Power harmonics are power-frequency notches in sinusoidal Voltage or Current that occur due to switching power supplies. In single-phase supplies, such as laptops, lighting, displays, and similar, you have 3rd harmonics. That means, if you have a 60Hz system, the 3rd harmonic would be 3*60Hz = 180Hz.

Multiples of 3rd harmonics would be the odd harmonics associated with these multiples, so that you would have 3rd, 9th, 15th …. Together, these become additive currents in the neutral or grounding system and, in turn, play a role in problem situations. For example, increased numbers of computers and single-phase power supplies in older facilities often lead to overheating or electrical fires associated with undersized neutrals.

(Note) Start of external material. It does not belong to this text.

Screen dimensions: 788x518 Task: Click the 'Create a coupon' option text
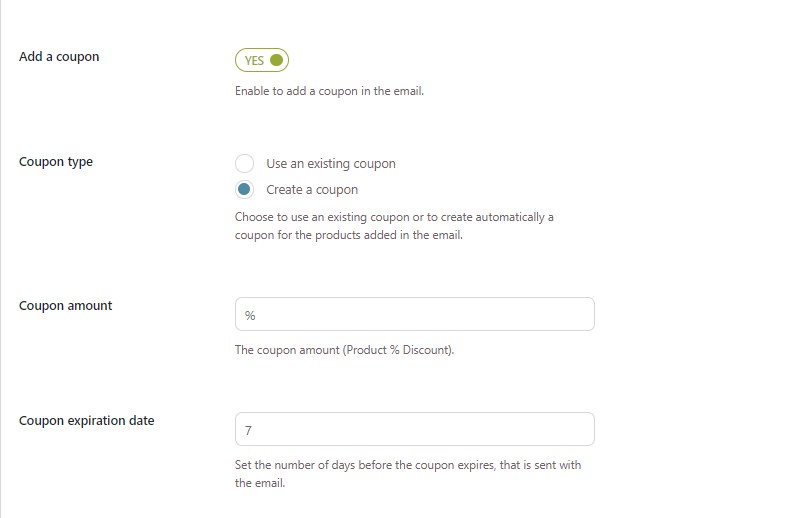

In the case of 3-phase systems, you would have the number of power electronics +/-1 as the base harmonics such that a standard 3-phase supply would have six power-electronic modulesresulting in the 5th and 7th harmonic. This would be in applications such as standard variable frequency drives and would have odd multiples of the 5th and 7th harmonics (11th and 13th, 17th and 19th, …). The impact of these harmonics is determined by how they would affect an electric motor where 5th harmonics are counter-rotating (backward) and the 7th harmonic would be pro-rotating (forward). The combination of high 5th and 7th and related harmonics result in even harmonics, i.e.,stationary heating harmonics, in the rotating components.

Even harmonics do exist. While not often referred to, they are the result of either odd harmonics or grounding systems. Even harmonics simply produce heating effects.


Fig. 1. 5th–harmonic notching of current from a variable-frequency drive (VFD).


ANALYZING HARMONICS
Harmonic analysis is often very misunderstood, in particular as it relates to IEEE Std 519-2014: Recommended Practice and Requirements for Harmonic Control in Electric Power Systems.

We often review specifications stating that the line side of a VFD application (the input to the VFD) is the point of interest. However, the referenced IEEE standard actually identifies the point of interest as the Point of Common Coupling (PCC) between the power supplier and electrical user.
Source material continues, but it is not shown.